3 Nutritionist-Approved Recipes to Serve at Your Next Dinner Party

Brianna Kozlarek / Thursday March 28, 2019
There is one fact currently striking fear into my french fry loving, rosé fueled lifestyle: summer is coming. And while I am all about self love, I definitely want to reel in my no-carb-left-behind winter tour of 2019 and get things looking a little tighter for the pool. Crop top anxiety aside, one reason I ADORE summer is the opportunity to have outdoor dinner parties. The happiest moments of my life are sipping cocktails in a backyard with friends on a warmer summer night. The fireflies, the smell of the barbecue. Heaven. But before we dive head first into a bowl of guac and nostalgia, we thought it might be a good idea to get some nutritionist approved main and side dishes to serve & eat while we get our healthy eating back in check. Luckily, Cara Clark Nutrition is here with 3 sure to please dishes to serve at your next dinner party (or just at home by yourself!):
1.) Mediterranean Chicken Kabobs 
Serves 4-6 
4 chicken breasts, diced into 1-inch cubes
2 red bell peppers, chopped into 1-inch pieces
2 green bell peppers, chopped into 1-inch pieces
1 red onion, chopped into 1-inch chunks
For the marinade:
1 1/4 cup extra virgin olive oil
Juice of 1 large lemon, divided
6 clove of garlic, divided
2 tsp paprika, divided
2 tsp thyme, divided
4 tsp oregano, divided
2 tsp salt, divided
2 tsp freshly ground black pepper, divided
In a small bowl, mix the marinade ingredients together till well combined.  Divide between two large gallon size ziplock bags.  Add the chicken to one bag and the veggies to the other.

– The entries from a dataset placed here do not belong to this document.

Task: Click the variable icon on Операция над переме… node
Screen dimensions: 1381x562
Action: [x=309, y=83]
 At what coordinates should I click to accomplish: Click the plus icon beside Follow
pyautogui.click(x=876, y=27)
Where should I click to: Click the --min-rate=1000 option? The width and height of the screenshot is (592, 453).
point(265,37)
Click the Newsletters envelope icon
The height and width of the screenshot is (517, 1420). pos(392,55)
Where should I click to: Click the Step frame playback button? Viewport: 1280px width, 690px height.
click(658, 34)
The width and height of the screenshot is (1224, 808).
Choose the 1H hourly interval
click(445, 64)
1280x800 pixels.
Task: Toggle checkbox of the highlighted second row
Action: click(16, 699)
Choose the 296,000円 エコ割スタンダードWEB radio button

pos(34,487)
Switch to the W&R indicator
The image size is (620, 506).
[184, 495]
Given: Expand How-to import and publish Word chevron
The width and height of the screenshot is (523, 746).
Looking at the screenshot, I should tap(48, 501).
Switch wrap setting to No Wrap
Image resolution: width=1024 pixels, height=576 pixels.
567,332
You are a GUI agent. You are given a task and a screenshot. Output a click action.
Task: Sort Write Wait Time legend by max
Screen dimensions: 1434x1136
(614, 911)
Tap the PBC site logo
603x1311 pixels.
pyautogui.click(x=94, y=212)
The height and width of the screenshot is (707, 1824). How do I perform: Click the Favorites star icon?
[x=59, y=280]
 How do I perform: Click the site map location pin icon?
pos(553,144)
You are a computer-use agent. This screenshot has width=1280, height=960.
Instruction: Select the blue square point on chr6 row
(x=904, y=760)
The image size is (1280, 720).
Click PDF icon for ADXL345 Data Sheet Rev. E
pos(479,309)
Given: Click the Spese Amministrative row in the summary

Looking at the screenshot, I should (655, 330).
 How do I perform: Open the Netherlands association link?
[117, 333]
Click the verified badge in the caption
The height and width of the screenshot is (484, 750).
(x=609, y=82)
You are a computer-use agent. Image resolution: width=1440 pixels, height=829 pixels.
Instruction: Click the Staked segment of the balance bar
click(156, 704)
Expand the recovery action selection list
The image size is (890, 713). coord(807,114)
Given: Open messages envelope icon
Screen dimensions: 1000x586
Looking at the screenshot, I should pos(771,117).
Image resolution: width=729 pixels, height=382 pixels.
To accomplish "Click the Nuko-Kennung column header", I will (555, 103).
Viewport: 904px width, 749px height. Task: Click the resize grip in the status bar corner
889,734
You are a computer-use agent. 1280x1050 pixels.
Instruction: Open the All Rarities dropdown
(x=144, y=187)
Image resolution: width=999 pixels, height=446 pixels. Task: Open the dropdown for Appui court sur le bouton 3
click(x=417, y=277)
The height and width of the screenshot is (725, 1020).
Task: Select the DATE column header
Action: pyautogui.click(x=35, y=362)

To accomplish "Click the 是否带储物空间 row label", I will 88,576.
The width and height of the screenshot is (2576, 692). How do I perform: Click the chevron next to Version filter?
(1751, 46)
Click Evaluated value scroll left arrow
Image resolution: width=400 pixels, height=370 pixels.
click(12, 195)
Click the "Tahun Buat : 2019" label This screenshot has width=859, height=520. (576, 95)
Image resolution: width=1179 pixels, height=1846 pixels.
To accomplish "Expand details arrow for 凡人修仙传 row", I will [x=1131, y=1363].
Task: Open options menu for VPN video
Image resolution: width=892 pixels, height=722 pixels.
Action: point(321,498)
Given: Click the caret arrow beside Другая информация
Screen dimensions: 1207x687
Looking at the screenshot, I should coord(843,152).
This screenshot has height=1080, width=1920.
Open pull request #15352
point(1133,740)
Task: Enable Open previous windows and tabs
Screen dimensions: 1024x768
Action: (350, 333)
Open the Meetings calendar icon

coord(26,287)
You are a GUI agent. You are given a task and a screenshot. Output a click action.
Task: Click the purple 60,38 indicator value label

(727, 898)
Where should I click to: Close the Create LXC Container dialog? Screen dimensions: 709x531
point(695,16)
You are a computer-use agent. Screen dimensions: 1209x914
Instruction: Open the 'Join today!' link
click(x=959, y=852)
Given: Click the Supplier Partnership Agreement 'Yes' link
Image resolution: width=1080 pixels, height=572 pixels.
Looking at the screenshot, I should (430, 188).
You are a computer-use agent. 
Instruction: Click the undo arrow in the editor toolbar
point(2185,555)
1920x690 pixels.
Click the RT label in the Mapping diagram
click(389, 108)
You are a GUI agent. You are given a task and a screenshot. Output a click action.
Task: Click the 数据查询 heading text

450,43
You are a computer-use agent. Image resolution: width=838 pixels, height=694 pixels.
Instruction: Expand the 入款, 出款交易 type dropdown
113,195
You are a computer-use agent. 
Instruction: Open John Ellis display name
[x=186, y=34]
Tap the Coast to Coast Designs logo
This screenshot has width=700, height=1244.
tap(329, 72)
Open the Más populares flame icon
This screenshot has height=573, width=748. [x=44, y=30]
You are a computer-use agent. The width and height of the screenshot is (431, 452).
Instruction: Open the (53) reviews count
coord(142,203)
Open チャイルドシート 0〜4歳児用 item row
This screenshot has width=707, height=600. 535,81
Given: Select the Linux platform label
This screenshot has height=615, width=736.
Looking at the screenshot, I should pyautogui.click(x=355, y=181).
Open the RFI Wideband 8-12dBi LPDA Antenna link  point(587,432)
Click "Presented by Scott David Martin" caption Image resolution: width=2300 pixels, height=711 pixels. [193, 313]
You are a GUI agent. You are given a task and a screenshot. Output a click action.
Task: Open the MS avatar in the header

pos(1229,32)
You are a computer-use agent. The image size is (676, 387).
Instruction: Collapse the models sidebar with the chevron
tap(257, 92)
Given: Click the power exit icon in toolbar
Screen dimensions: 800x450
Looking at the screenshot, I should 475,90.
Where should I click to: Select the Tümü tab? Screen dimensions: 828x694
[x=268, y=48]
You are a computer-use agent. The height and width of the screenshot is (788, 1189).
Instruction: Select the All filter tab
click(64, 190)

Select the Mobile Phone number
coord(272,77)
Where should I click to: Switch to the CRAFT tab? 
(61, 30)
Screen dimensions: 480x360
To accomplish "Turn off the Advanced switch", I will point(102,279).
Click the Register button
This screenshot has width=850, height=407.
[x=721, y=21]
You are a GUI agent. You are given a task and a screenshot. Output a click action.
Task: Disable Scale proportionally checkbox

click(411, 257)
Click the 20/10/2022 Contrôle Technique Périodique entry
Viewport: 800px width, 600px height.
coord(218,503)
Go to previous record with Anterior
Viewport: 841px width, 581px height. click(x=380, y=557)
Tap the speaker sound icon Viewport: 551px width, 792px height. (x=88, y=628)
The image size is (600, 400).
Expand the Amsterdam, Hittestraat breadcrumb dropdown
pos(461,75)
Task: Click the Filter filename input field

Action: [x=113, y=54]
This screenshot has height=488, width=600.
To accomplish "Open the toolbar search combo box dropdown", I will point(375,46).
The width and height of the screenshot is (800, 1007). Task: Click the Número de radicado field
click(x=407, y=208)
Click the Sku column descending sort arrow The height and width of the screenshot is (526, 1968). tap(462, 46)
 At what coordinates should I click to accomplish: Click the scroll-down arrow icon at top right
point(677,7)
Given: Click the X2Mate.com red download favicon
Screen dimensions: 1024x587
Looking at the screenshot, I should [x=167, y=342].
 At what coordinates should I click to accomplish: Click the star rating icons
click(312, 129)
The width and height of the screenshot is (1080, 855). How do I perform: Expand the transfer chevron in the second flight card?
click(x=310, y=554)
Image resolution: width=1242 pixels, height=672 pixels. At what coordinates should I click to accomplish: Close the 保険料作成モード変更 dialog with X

Place in the fridge and let marinate for at least 30 minutes or overnight. If you are using wood skewers, soak in water while the chicken & veggies marinade to prevent scorching on the grill. Thread the chicken, peppers, and onions on the skewers, alternating as you go.  Depending on the size of your skewers, you should be able to fit about 5-6 chicken pieces and a combo of peppers and onions in between. Heat an outdoor grill or indoor grill pan over medium-high heat.  Coat the grill grates with avocado or coconut oil spray.  Cook for about 5 minutes on each side or until the chicken is cooked through to at least 170 degrees and no longer pink in the center.  Optionally, you can bake in the oven if you prefer. Either broil on high for a similar amount of time as you would cook on the grill, or bake.  To bake, preheat the oven to 425 degrees. Place chicken skewers on roasting racks placed over two foil-lined baking sheets and bake for about 25-30 minutes, turning halfway through, or until the chicken is fully cooked to an internal temperature of at least 170 degrees. TIME-SAVING TIP: Option to skip the kabob skewers and bake everything in a 13×9 baking dish.
2.) Cedar Plank Chipotle Maple Glazed Salmon 

Serves 4-6 

1 (1.5-2 pound) wild caught salmon filet
1 teaspoon paprika
½ teaspoon chili powder
½ teaspoon ground chipotle chili powder
¼ teaspoon ground cumin
¼ teaspoon sucanat or organic brown sugar
1 teaspoon sea salt
2-3 Tablespoon maple syrup, divided
Soak one large (or two medium, depending on the size of your salmon filet) untreated cedar plank in water for a minimum of 30 minutes or for up to 24 hours; place salmon on top. In a small bowl, combine first 6 ingredients; rub spice mixture evenly over the flesh side of filet. Brush with 1-2 Tablespoon(s) maple syrup (enough to just cover the entirety of the filet).   Place plank on grill over medium-high heat; close lid and cook, brushing once with remaining maple syrup, until fish flakes easily when tested and internal temperature reaches a minimum of 145 degrees, 20 to 25 minutes (more or less depending on thickness). Halve salmon lengthwise; cut crosswise into 6 pieces. Transfer to serving platter & serve warm.
3.) Parmesan Roasted Squash & Zucchini 
Image via The Kitchn

Serves 4-6

1 medium yellow squash, cut into ½ inch slices & quartered
1 medium zucchini, cut into ½ inch slices & quartered
2-3 cloves garlic, sliced
2 Tablespoons avocado oil (or other healthy plant oil)
1 Tablespoon fresh rosemary, chopped
Sea salt & black pepper, to taste
½ cup fresh grated parmesan cheese or dairy-free option: nutritional yeast
Preheat oven to 400 degrees. In a large mixing bowl, combine squash, zucchini, garlic, oil, and rosemary.  Season to taste with salt and pepper and toss to coat.  Pour veggie mixture onto a large baking sheet or roasting pan and spread out evenly, giving as much space between as possible.  Bake for 20-25 minutes or until squash and zucchini are soft and beginning to brown.  Transfer veggie mixture to a serving dish and sprinkle with parmesan or nutritional yeast.